(How to complete this task): Word for word, repeat every record.
——————
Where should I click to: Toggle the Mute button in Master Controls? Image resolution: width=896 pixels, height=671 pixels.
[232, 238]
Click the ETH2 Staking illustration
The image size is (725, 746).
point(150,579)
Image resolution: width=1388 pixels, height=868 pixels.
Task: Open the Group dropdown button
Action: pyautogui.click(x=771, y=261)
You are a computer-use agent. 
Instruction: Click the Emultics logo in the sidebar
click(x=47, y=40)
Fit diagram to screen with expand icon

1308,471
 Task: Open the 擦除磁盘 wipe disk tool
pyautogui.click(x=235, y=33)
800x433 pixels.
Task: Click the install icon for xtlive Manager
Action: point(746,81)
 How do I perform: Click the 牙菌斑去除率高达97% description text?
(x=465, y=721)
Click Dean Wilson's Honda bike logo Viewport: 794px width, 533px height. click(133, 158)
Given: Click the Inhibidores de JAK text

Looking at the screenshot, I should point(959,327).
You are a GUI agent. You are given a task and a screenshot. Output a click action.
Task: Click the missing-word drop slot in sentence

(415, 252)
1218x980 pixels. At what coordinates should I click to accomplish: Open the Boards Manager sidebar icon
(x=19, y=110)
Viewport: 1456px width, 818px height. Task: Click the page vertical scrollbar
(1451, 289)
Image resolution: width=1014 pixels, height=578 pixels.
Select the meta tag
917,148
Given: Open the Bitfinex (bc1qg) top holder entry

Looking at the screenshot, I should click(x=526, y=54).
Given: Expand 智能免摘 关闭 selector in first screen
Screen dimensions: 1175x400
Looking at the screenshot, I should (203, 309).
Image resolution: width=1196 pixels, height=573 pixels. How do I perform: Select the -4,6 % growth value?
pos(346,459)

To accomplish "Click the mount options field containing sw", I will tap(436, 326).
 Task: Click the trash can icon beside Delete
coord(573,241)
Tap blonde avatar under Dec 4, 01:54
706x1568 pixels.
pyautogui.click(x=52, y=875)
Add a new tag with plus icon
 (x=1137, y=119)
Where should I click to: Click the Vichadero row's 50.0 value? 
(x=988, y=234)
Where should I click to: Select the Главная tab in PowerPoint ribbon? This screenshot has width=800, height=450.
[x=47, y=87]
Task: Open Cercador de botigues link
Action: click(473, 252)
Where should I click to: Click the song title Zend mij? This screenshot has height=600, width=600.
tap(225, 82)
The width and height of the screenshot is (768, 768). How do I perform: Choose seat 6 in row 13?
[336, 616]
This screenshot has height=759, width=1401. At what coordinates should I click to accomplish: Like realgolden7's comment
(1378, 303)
——————
(Response area):
Where should I click to: Toggle the Mute button in Master Controls? Image resolution: width=896 pixels, height=671 pixels.
[232, 238]
Click the ETH2 Staking illustration
The image size is (725, 746).
point(150,579)
Image resolution: width=1388 pixels, height=868 pixels.
Task: Open the Group dropdown button
Action: pyautogui.click(x=771, y=261)
You are a computer-use agent. 
Instruction: Click the Emultics logo in the sidebar
click(x=47, y=40)
Fit diagram to screen with expand icon

1308,471
 Task: Open the 擦除磁盘 wipe disk tool
pyautogui.click(x=235, y=33)
800x433 pixels.
Task: Click the install icon for xtlive Manager
Action: point(746,81)
 How do I perform: Click the 牙菌斑去除率高达97% description text?
(x=465, y=721)
Click Dean Wilson's Honda bike logo Viewport: 794px width, 533px height. click(133, 158)
Given: Click the Inhibidores de JAK text

Looking at the screenshot, I should point(959,327).
You are a GUI agent. You are given a task and a screenshot. Output a click action.
Task: Click the missing-word drop slot in sentence

(415, 252)
1218x980 pixels. At what coordinates should I click to accomplish: Open the Boards Manager sidebar icon
(x=19, y=110)
Viewport: 1456px width, 818px height. Task: Click the page vertical scrollbar
(1451, 289)
Image resolution: width=1014 pixels, height=578 pixels.
Select the meta tag
917,148
Given: Open the Bitfinex (bc1qg) top holder entry

Looking at the screenshot, I should click(x=526, y=54).
Given: Expand 智能免摘 关闭 selector in first screen
Screen dimensions: 1175x400
Looking at the screenshot, I should (203, 309).
Image resolution: width=1196 pixels, height=573 pixels. How do I perform: Select the -4,6 % growth value?
pos(346,459)

To accomplish "Click the mount options field containing sw", I will tap(436, 326).
 Task: Click the trash can icon beside Delete
coord(573,241)
Tap blonde avatar under Dec 4, 01:54
706x1568 pixels.
pyautogui.click(x=52, y=875)
Add a new tag with plus icon
 (x=1137, y=119)
Where should I click to: Click the Vichadero row's 50.0 value? 
(x=988, y=234)
Where should I click to: Select the Главная tab in PowerPoint ribbon? This screenshot has width=800, height=450.
[x=47, y=87]
Task: Open Cercador de botigues link
Action: click(473, 252)
Where should I click to: Click the song title Zend mij? This screenshot has height=600, width=600.
tap(225, 82)
The width and height of the screenshot is (768, 768). How do I perform: Choose seat 6 in row 13?
[336, 616]
This screenshot has height=759, width=1401. At what coordinates should I click to accomplish: Like realgolden7's comment
(1378, 303)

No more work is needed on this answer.